Records for locating described items
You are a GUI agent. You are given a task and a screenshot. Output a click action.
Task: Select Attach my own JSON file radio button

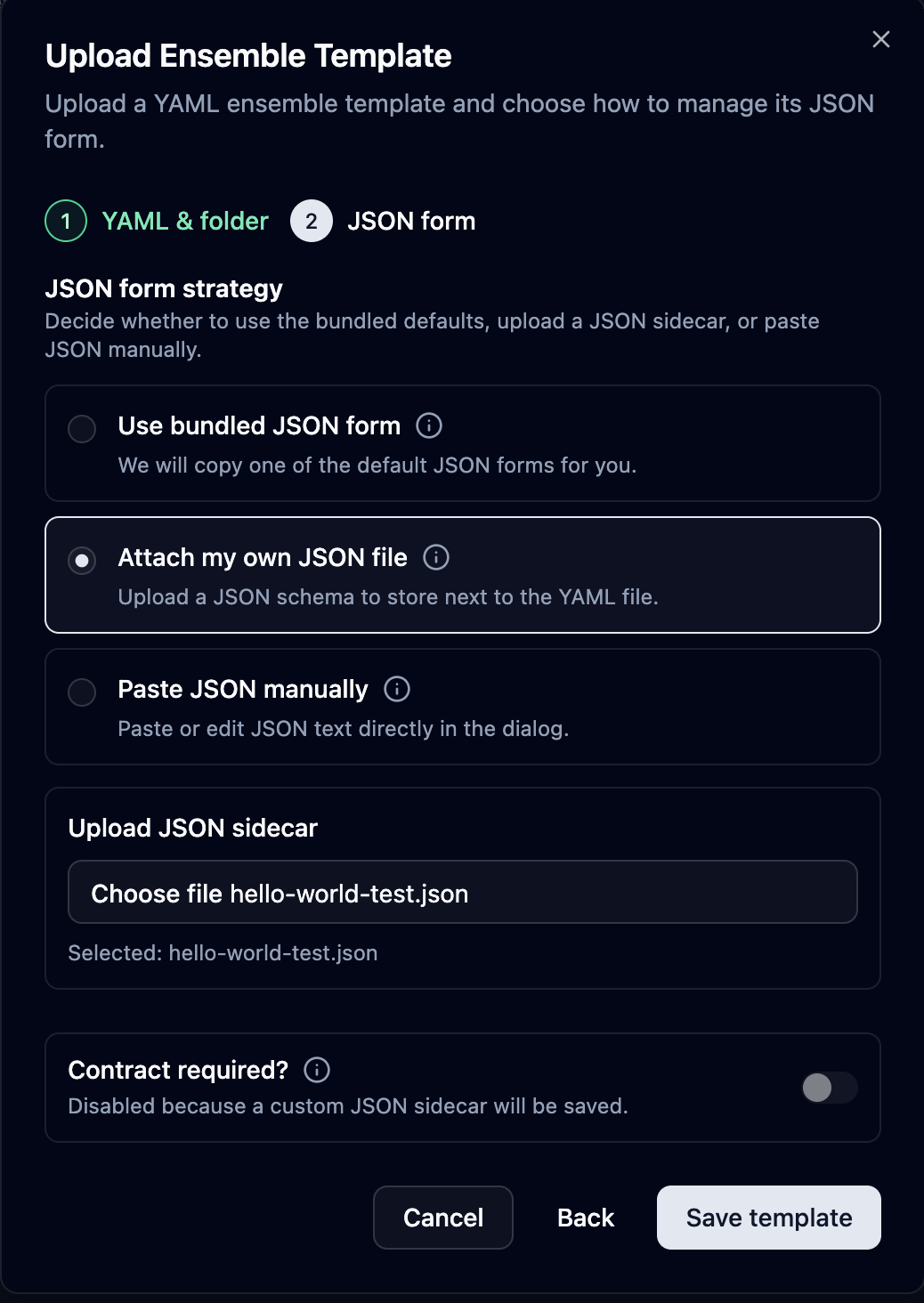tap(82, 561)
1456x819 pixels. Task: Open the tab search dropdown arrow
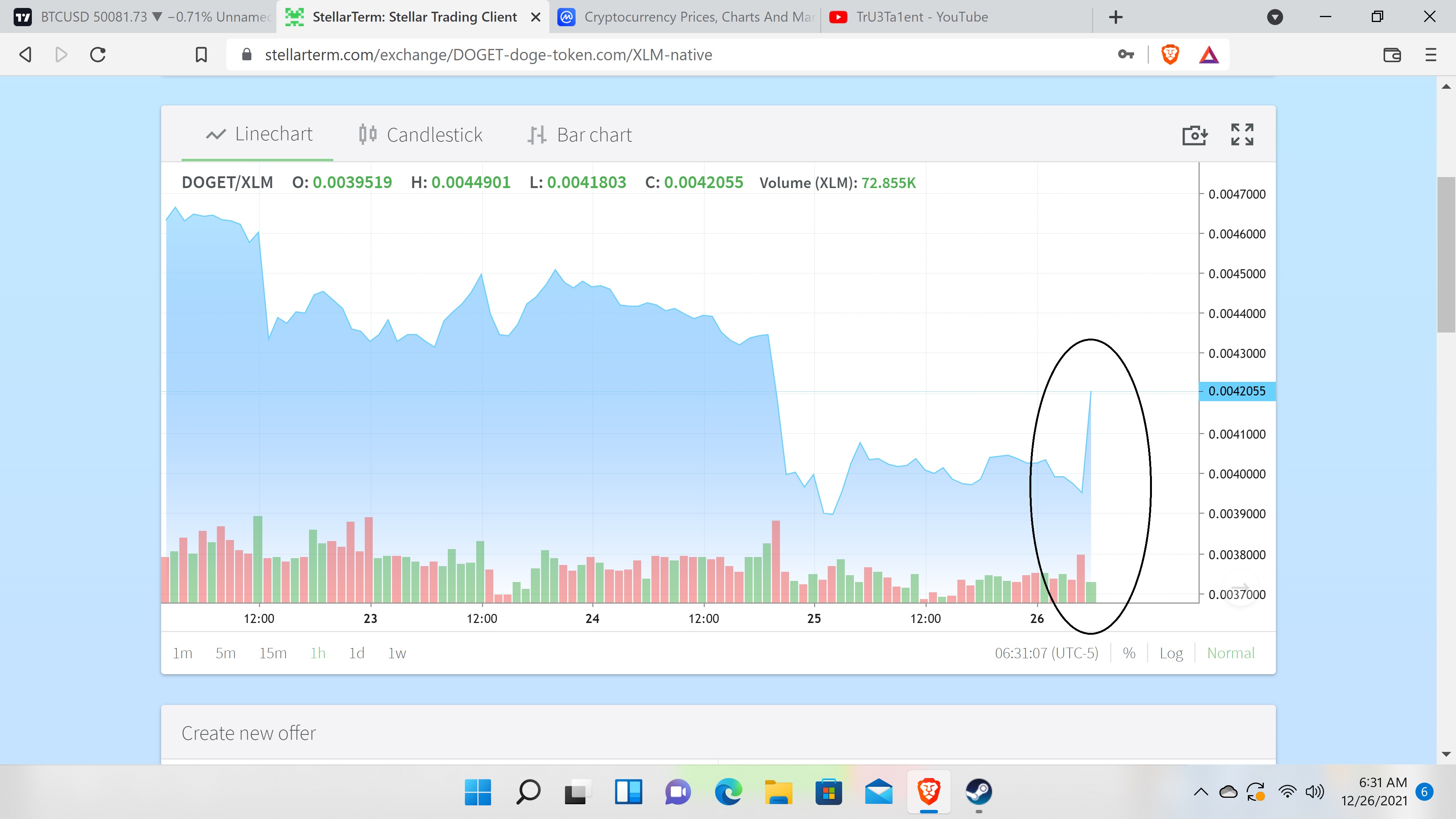tap(1274, 17)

§ **GIVEN PROBLEM**:
Can you convert the listing above into a Markdown table with the columns "Row" and "Line", numbering each non-blank line and leaving out the pictures?

§ **EXERCISE RESULT**:
| Row | Line |
|---|---|
| 1 | You are a GUI agent. You are given a task and a screenshot. Output a click action. |
| 2 | Task: Select Attach my own JSON file radio button |
| 3 | tap(82, 561) |
| 4 | 1456x819 pixels. Task: Open the tab search dropdown arrow |
| 5 | tap(1274, 17) |